*Task to complete:*
Set down exact lines only, from the line with "How do I perform: Toggle" through the last line of the material below, with every picture left out.

*Data provided:*
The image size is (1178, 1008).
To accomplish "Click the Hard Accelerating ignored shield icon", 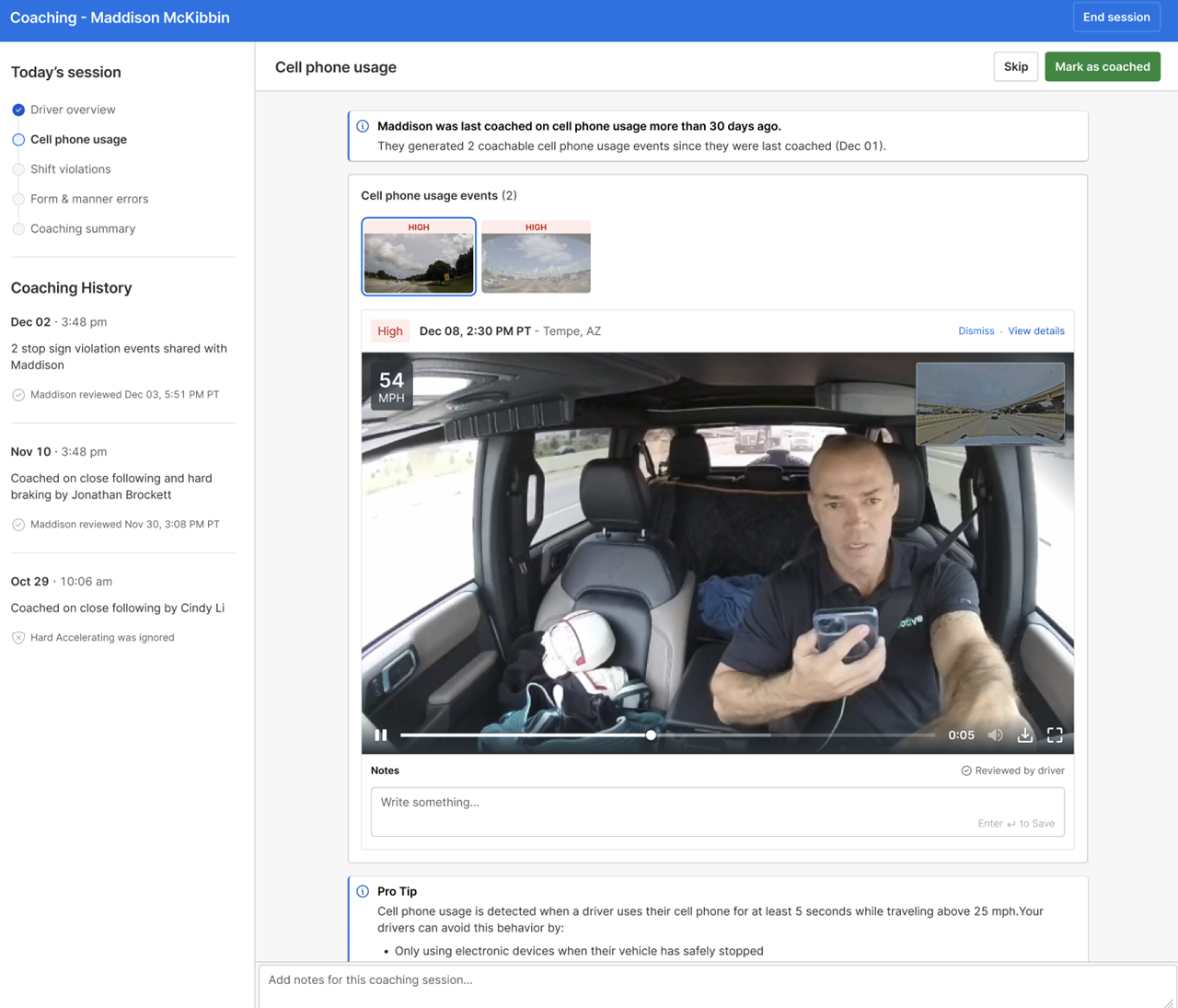I will [x=18, y=637].
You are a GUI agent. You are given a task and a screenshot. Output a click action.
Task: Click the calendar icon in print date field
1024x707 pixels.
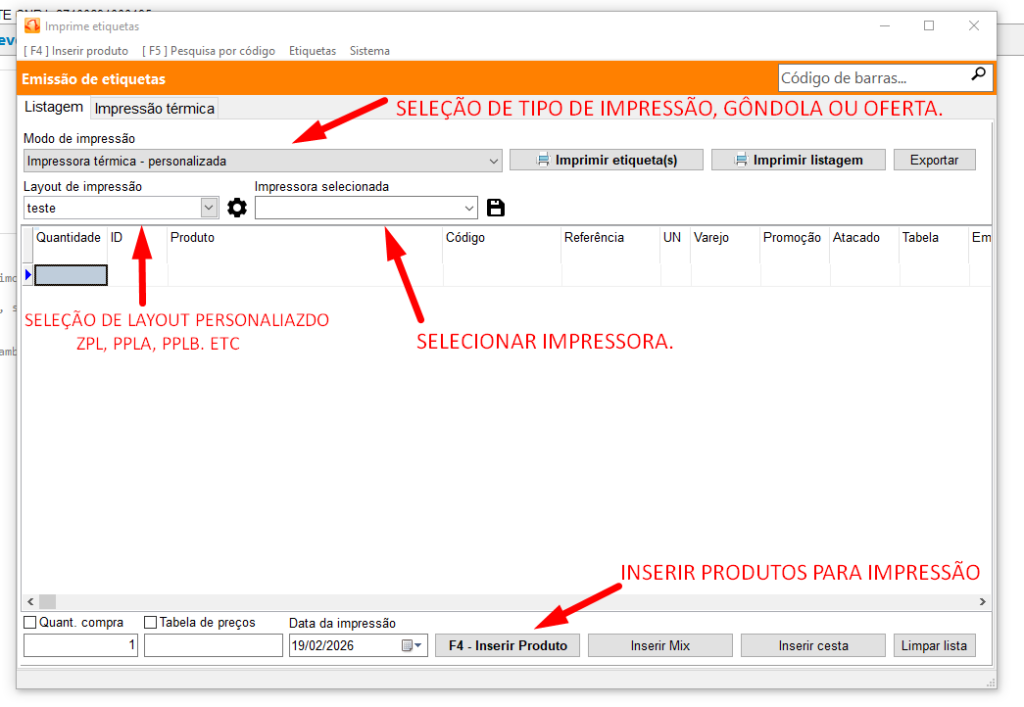coord(408,646)
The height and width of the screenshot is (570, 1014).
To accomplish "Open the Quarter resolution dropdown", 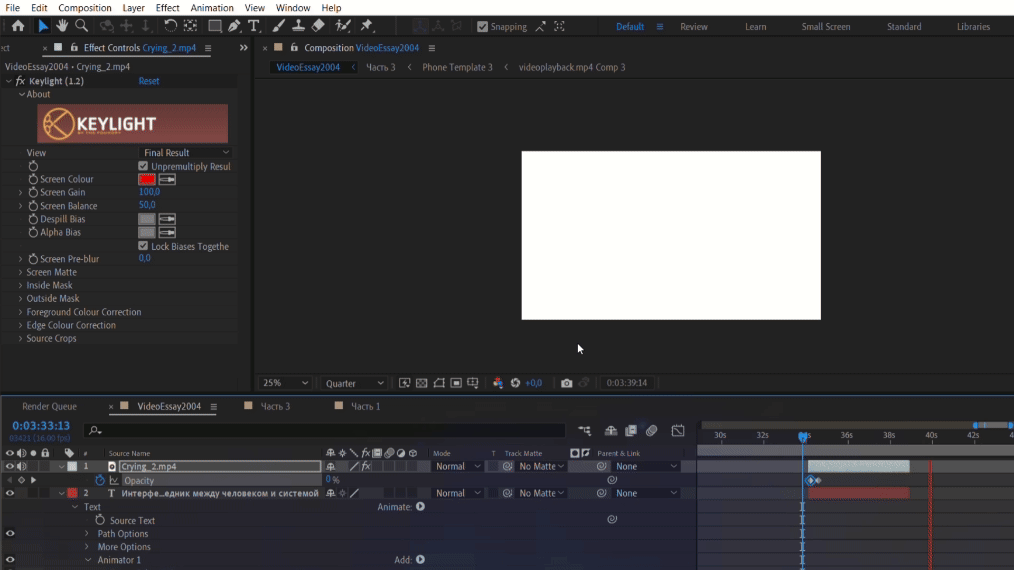I will (354, 383).
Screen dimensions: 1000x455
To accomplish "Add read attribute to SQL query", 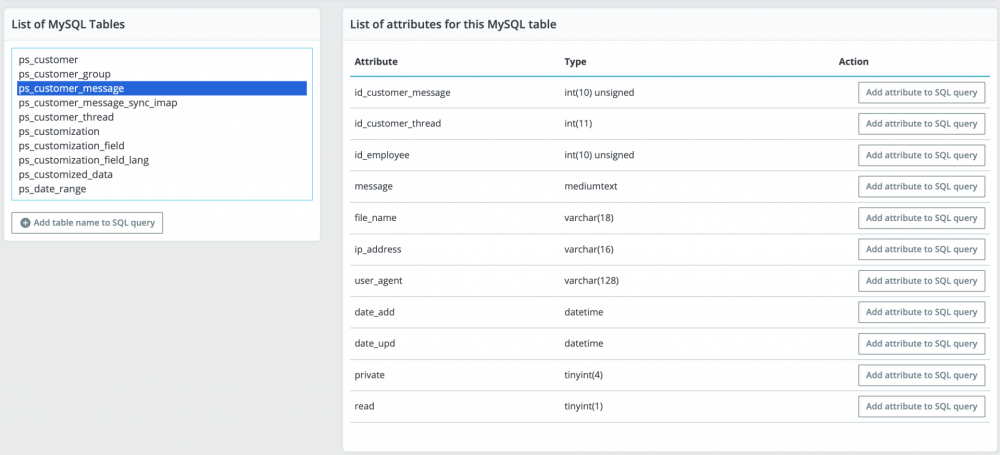I will click(921, 406).
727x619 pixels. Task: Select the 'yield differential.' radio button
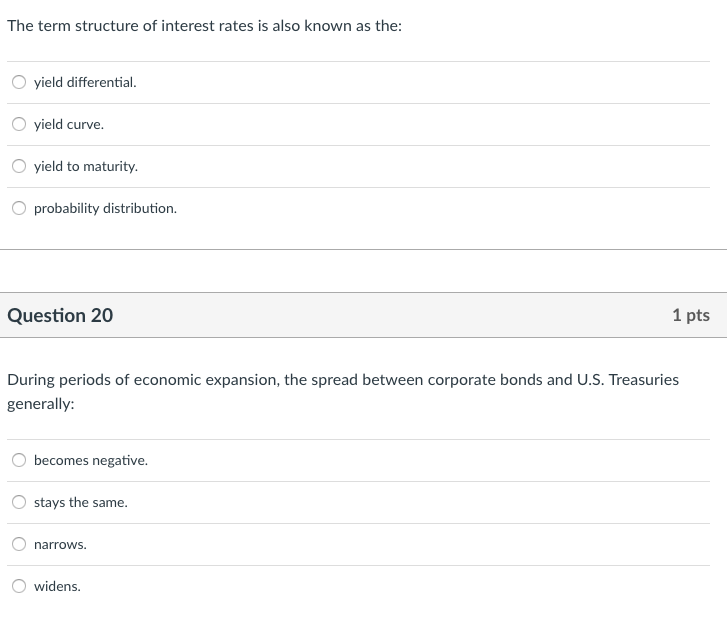click(x=19, y=83)
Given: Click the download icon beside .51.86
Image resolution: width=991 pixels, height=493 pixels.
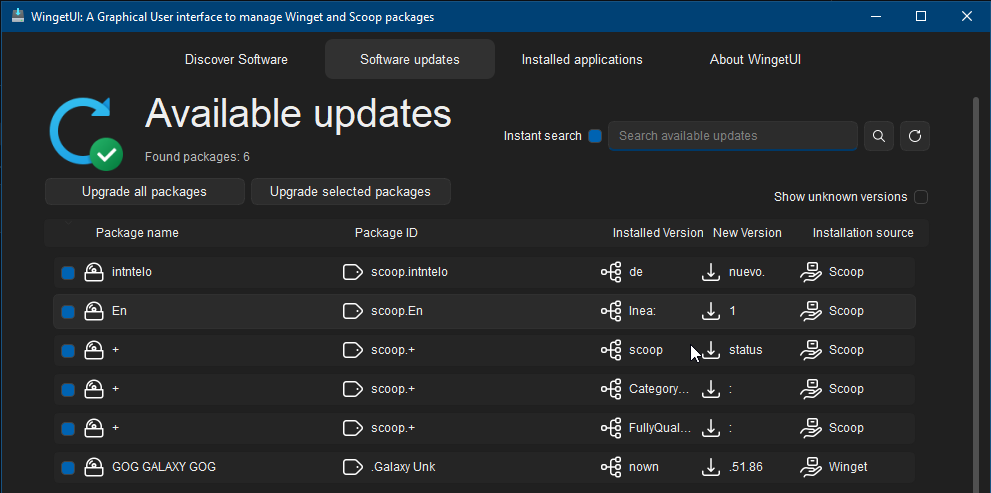Looking at the screenshot, I should pyautogui.click(x=711, y=467).
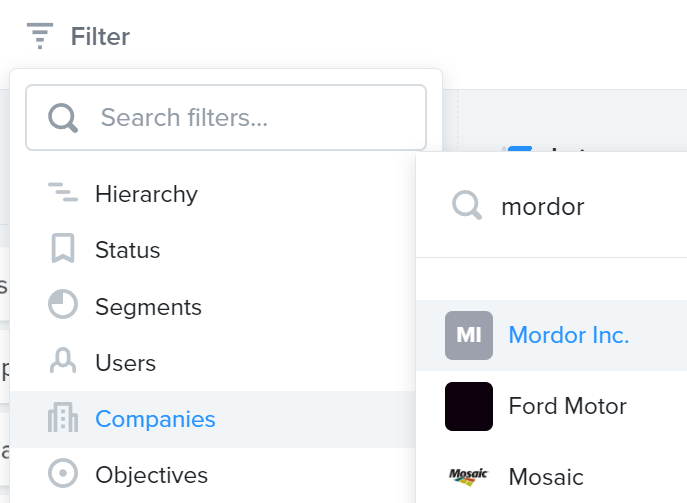Click the MI avatar thumbnail

click(x=469, y=335)
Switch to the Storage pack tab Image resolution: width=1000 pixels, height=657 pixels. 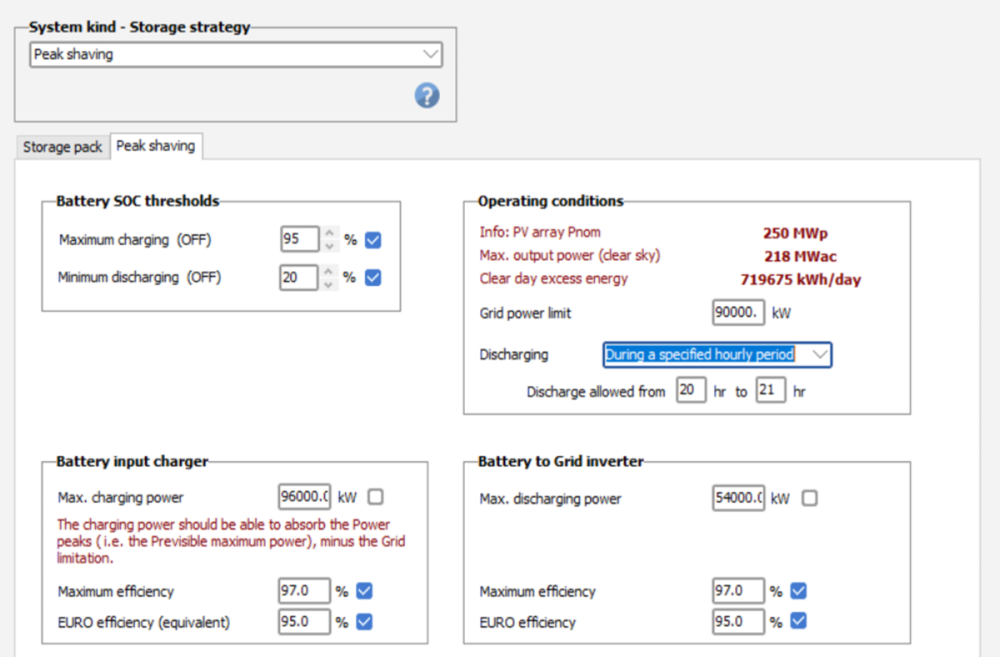(62, 147)
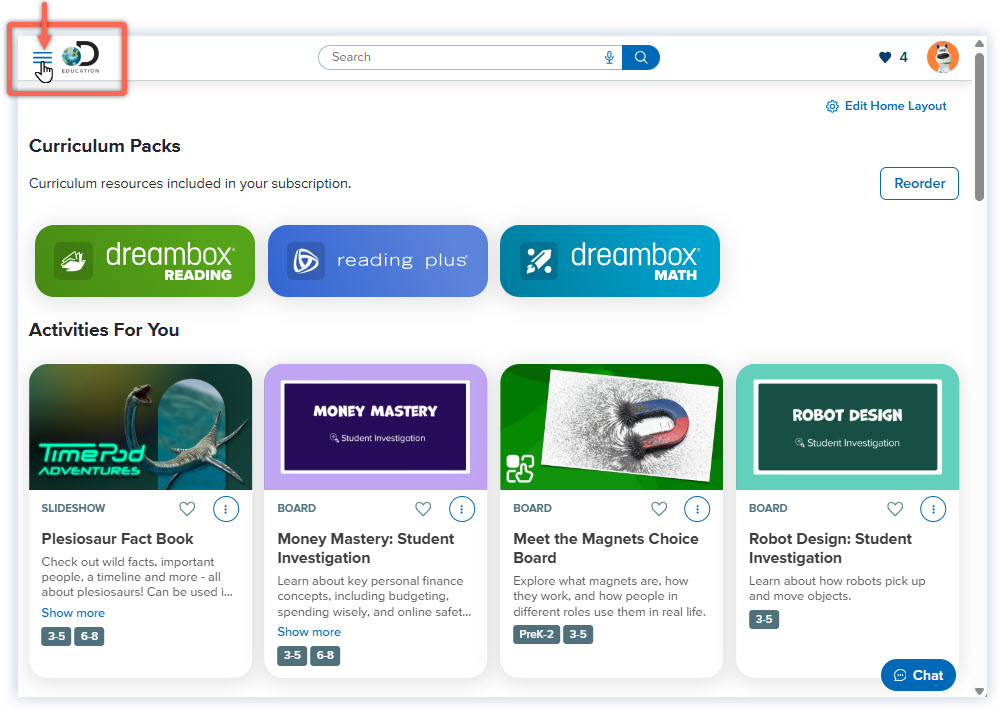This screenshot has height=708, width=1000.
Task: Click the scroll down arrow on scrollbar
Action: [979, 690]
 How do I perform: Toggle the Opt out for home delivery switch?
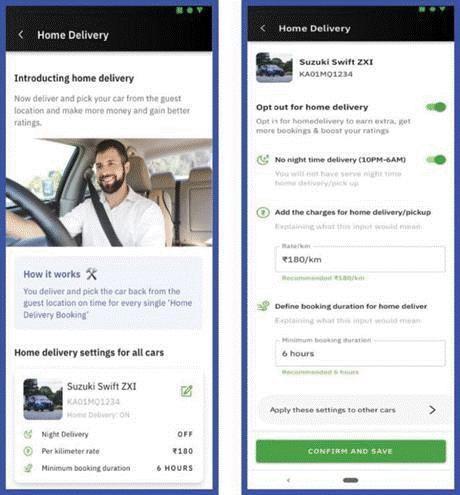point(436,107)
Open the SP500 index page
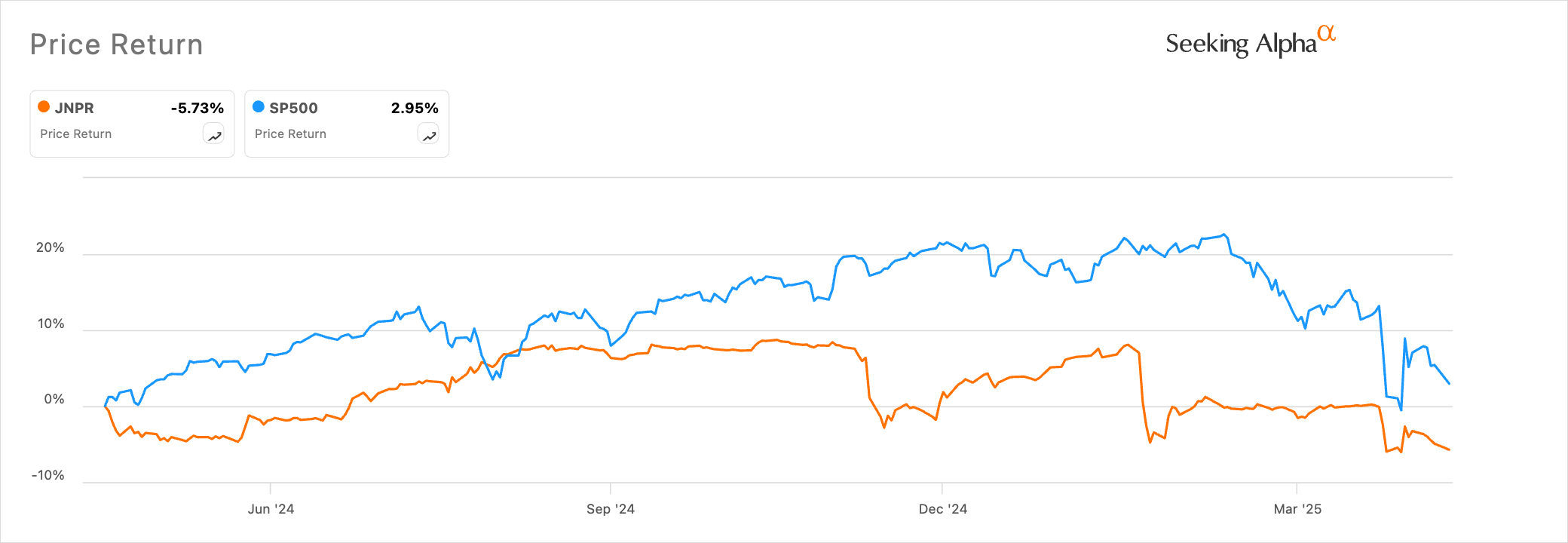 (x=295, y=108)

*Problem solution:*
 How do I perform: Toggle the Opt out for home delivery switch?
point(436,107)
Open the SP500 index page
 (x=295, y=108)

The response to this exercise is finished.